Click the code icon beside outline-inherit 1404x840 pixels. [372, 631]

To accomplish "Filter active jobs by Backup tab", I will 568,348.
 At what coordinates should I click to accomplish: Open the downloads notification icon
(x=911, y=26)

==

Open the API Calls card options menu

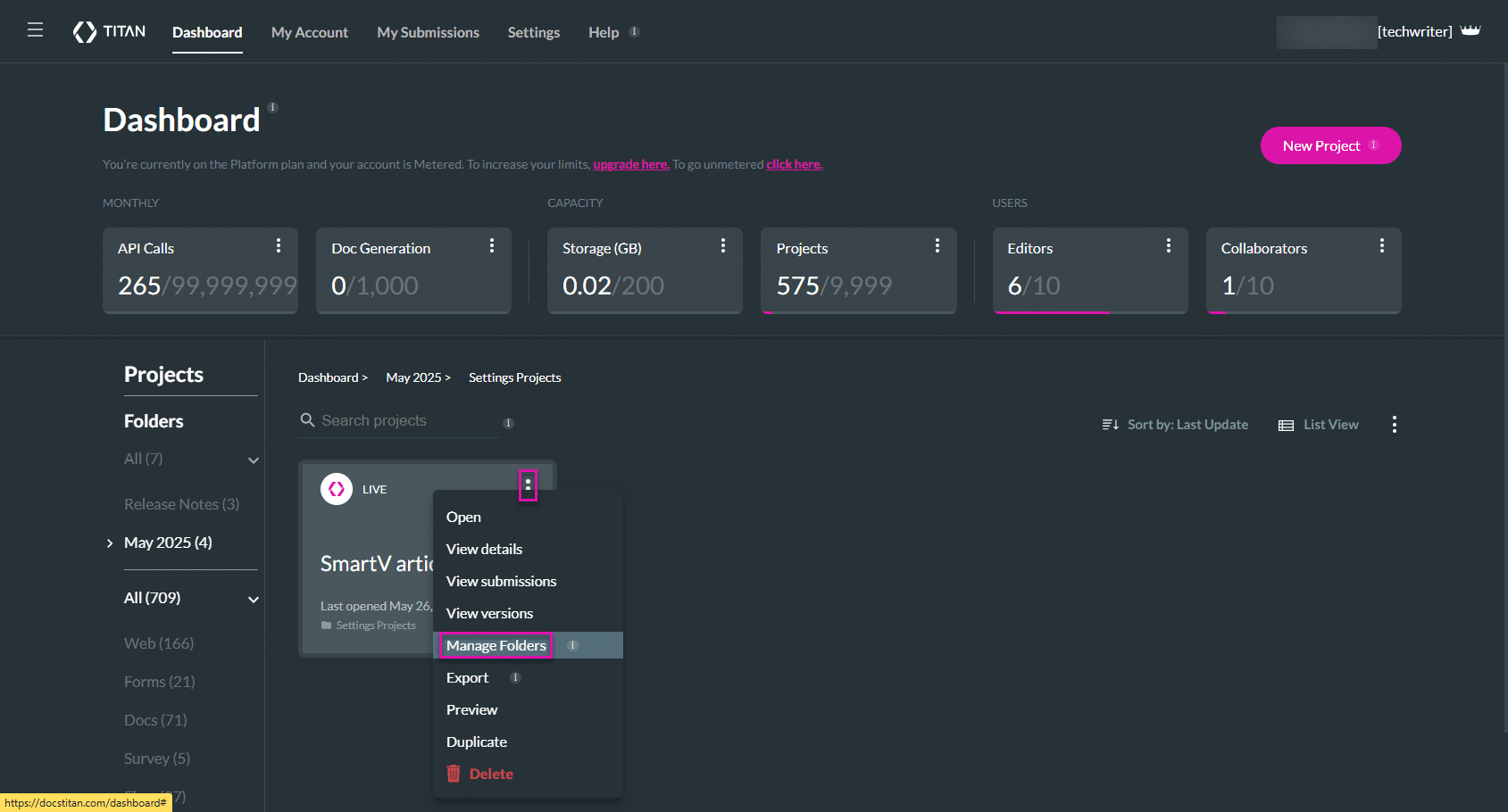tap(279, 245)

*Stated task:* Rewrite the lines from the line containing "At what coordinates" through the line containing "(x=911, y=26)", both included, keeping each request and shifting every coordinate in the answers by -92.

*Result for this task:*
 At what coordinates should I click to accomplish: Open the downloads notification icon
(x=819, y=-66)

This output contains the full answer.